▶ Exercise task
Find every line in the records below that contains the word "heading", matching case, and copy each one.
[start]
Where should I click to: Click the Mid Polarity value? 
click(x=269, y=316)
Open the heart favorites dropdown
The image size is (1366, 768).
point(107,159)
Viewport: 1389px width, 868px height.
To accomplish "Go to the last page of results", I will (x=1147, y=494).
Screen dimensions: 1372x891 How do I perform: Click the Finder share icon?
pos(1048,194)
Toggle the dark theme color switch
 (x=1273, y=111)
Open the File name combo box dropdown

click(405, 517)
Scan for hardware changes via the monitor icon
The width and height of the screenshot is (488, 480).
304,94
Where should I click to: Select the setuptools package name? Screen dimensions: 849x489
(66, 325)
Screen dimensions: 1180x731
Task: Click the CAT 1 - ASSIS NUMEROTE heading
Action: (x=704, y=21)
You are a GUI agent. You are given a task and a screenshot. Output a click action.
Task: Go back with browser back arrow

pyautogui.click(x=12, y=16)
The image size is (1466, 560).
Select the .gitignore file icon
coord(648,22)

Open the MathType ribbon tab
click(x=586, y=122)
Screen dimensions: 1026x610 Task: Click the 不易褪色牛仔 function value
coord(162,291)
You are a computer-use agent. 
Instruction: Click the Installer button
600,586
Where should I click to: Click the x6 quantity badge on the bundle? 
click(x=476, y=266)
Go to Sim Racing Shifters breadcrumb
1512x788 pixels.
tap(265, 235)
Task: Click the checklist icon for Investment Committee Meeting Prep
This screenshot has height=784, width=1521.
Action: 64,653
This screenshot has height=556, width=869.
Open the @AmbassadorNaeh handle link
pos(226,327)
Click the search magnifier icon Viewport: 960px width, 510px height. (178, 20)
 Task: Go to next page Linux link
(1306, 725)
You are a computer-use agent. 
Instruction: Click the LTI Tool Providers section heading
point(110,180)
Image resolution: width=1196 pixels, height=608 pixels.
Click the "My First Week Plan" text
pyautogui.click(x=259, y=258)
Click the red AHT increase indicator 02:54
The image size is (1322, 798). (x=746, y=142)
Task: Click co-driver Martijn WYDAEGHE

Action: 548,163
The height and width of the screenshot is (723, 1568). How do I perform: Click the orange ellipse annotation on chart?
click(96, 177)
[end]
▶ Worked solution
Task: Click the CAT 1 - ASSIS NUMEROTE heading
Instruction: Click the LTI Tool Providers section heading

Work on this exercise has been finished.